仕事するように遊び、遊ぶように仕事する 大阪・佐渡島の二拠点ライフを送る雨宮隆三さん

【佐藤和文(メディアプロジェクト仙台)】埼玉育ち、大阪在住の雨宮隆三(あめみや・りゅうぞう)さん(45)は新潟県佐渡島にも住まいをかまえています。いわゆる複数の地に拠点を構える「多拠点ライフ」の実践者。家族は大阪に残していますが、雨宮さん自身は住民票を佐渡に移し、2021年1月、「Lane(レイン)」という株式会社までおこしています。「仕事するように遊び 遊ぶように仕事する」が雨宮さんのモットーだそうです。

世界遺産推薦を目前に控えた佐渡金銀山のまち佐渡市相川が「Lane」の拠点。古民家を活用した相川地区のまちづくり開発と、地域にかかわる人への応援、将来的な移住や二拠点生活者を増やすひとづくりのプログラムなどを支援します。

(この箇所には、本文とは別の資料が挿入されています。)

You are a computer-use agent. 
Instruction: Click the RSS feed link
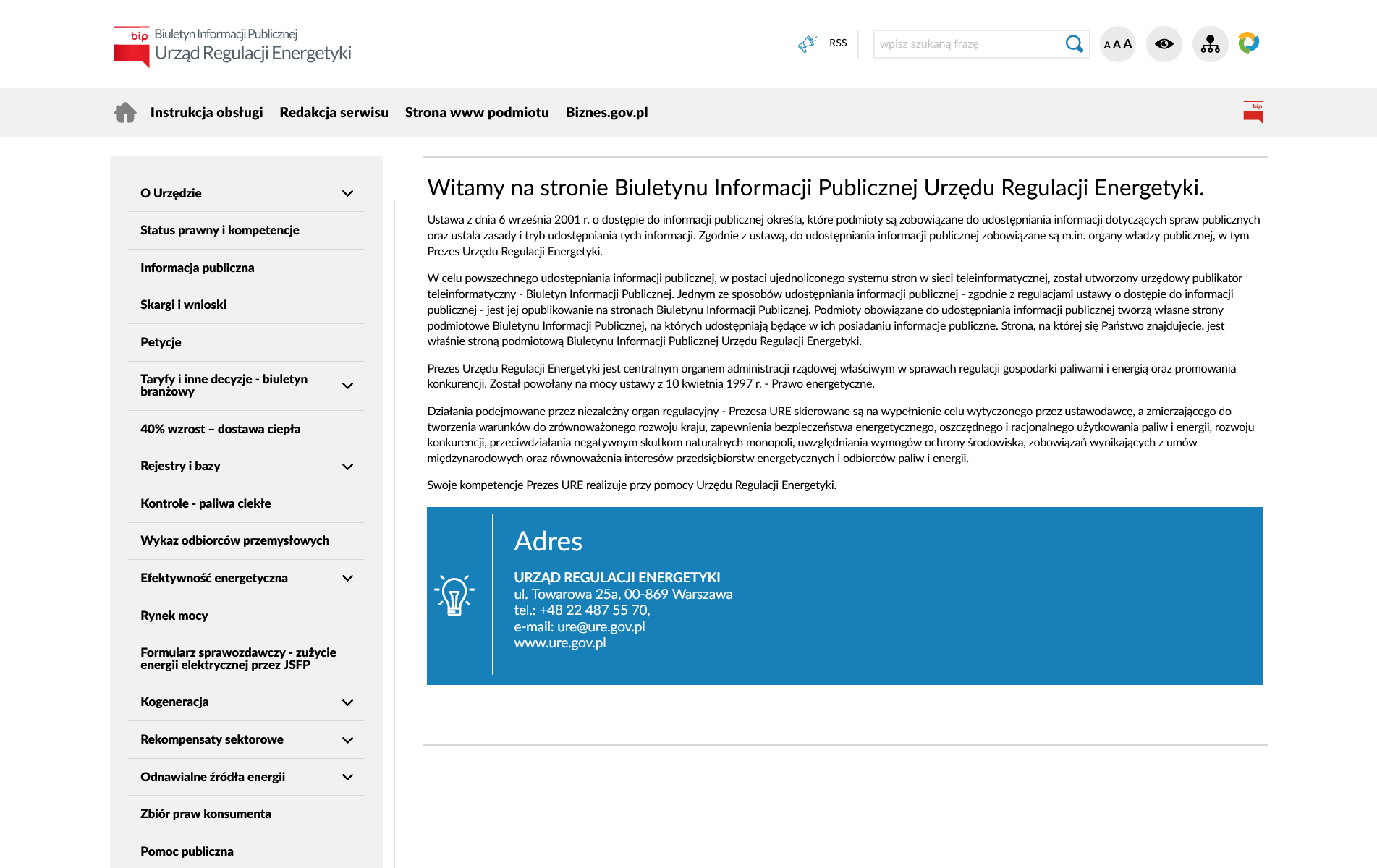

「新潟は仕事の縁がとても深いところ。特に地元新聞社の新潟日報さんには大変お世話になりました」

地元の人の誘いでサドテレビの番組に出演中の雨宮さん(写真中央・雨宮さん提供)

雨宮さんの仕事を一言で表せば「プランナー」といっていいでしょうか。企業の依頼を受けて、企業戦略や事業推進上の課題を明らかにし、具体策を練り上げます。企業の戦略立案や地域振興のプロ。高度経済成長期、「どんな難しい課題でも、いくつかの報告書を使い回せば提案書は自動的にできる。発注者には予算と納期さえ決めてもらえばいい」とうそぶく不遜なプランナーもいたものですが、企業を取り巻く環境が複雑化した昨今、雨宮さん世代のプランナーたちは、依頼を受ける企業を取り巻く環境を詳細に把握し、担当するチームメンバーとともに汗をかきながら解決の道を模索します。

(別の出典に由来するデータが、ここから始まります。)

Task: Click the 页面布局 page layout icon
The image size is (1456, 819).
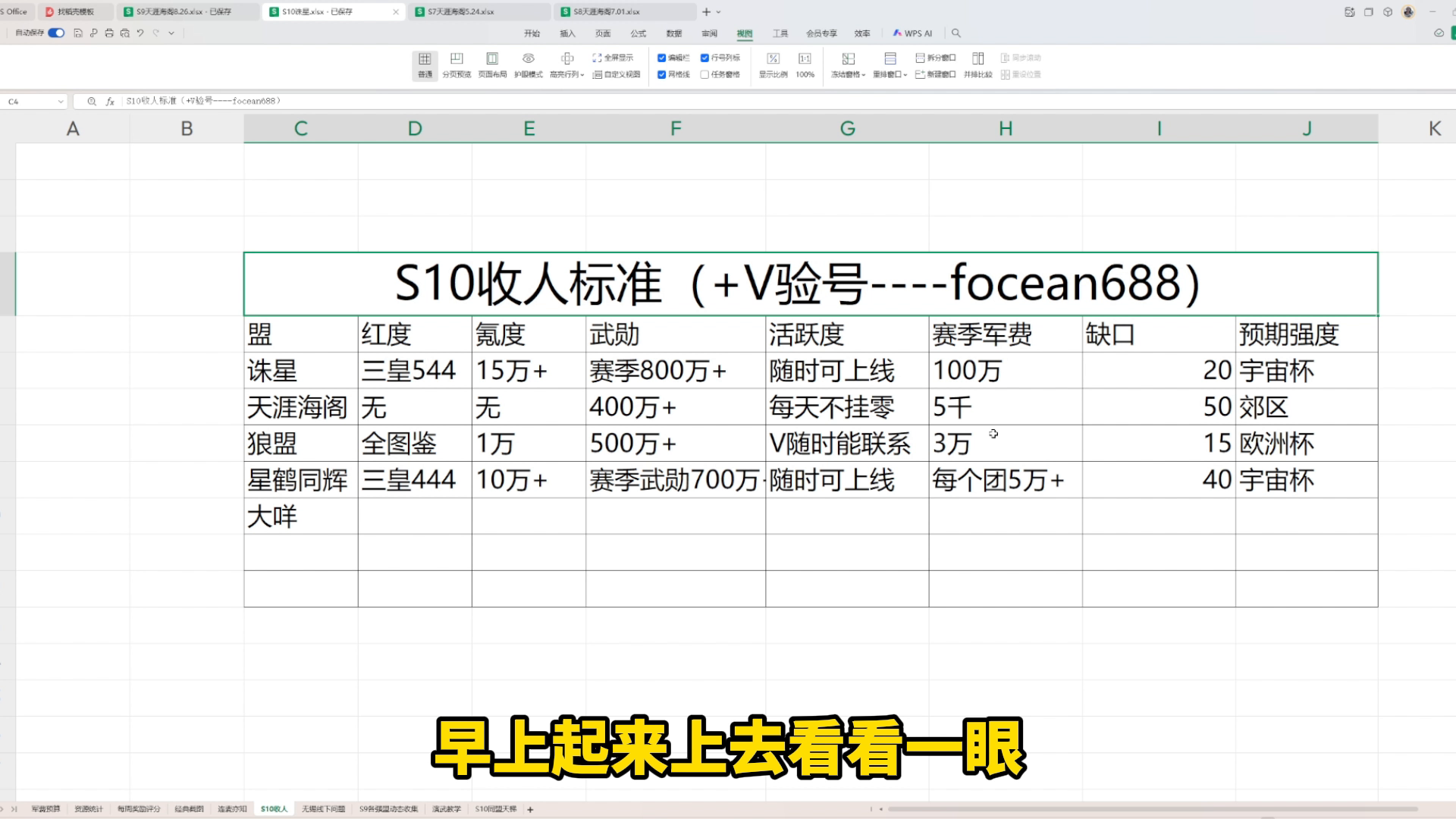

「『踊る大捜査線』じゃないですが、『現場にしか答えはない』と思うんです。大阪と佐渡の二つの街に拠点を置くのも、街の人たちとの語らいを大事にするためです。地域にどんどん交ざっていく、Borderlessな感覚で泥臭くやりますよ」

佐渡金山の中核施設の一つ北沢浮遊選鉱場の絶景。地元の工務店さんに教えてもらった(雨宮さん提供)
佐渡金山の中核施設の一つ北沢浮遊選鉱場の絶景。地元の工務店さんに教えてもらった(雨宮さん提供)

雨宮さんが佐渡で起業した「Lane」も、長い間、新潟や佐渡に足を運び、考えているうちに自然とあふれ出した選択なのでしょう。もっとも、仕事の拠点を移すことでよりレベルの高い提案が可能になる-とのプロとしての確信もあるはずですが、そのことを直截な表現で語ることはありません。

「日本海に沈む夕日の綺麗さ、壮大さ、自然の雄大さに感動します。佐渡の街の人の魅力、美味しいお酒とご飯を誰かとともにする。日常に根付いた佐渡おけさやOKESA BAR BUNZOの店前で見た、地元の人たちが私服で踊る佐渡おけさの空気感が何とも言えません」

「昼の3時から温泉に入ったり、ゆっくり自然を眺めてボーッとしたり・・。夜の10時過ぎ、お店で隣り合ったまちの人とまちづくりの話で熱くなる。仕事とプライベートの間に境目のない生活を送っています」

日本海の夕日に感動。癒される瞬間だ(雨宮さん提供)

Lane主催のネット座談会「ニューノーマル時代の生き方-ローカル事業の実践者が語り合う『まちづくり・ひとづくり』のリアル-」1月19日夜に開かれました。前職時代からのパートナーともいえる藤原岳史さん=株式会社NOTE代表取締役=をゲストに迎えました。

藤原さんは全国各地の古民家をホテルに改装し、分散型のホテル事業に取り組んでいます。29の地域に112のホテルがあり、客室数にすると194室に上るそうです。ホテルの運営は地元の人々にゆだねられます。地域の商店や公共施設等も含め、地元の日常の暮らしそのものを大切な地域資源ととらえる発想を押し広げています。雨宮さんは藤原さんの依頼でNOTEの佐渡島展開も担当しています。コンビ復活といったところでしょうか。

【雨宮隆三さん】1998年リクルート入社、2010年独立し地方新聞社向けの新規事業支援を手掛けた。その後、いったんサラリーマン暮らしに戻り、2020年に再独立。佐渡島に活動の場を広げた。1976年東京生まれ。埼玉育ち、大阪在住13年。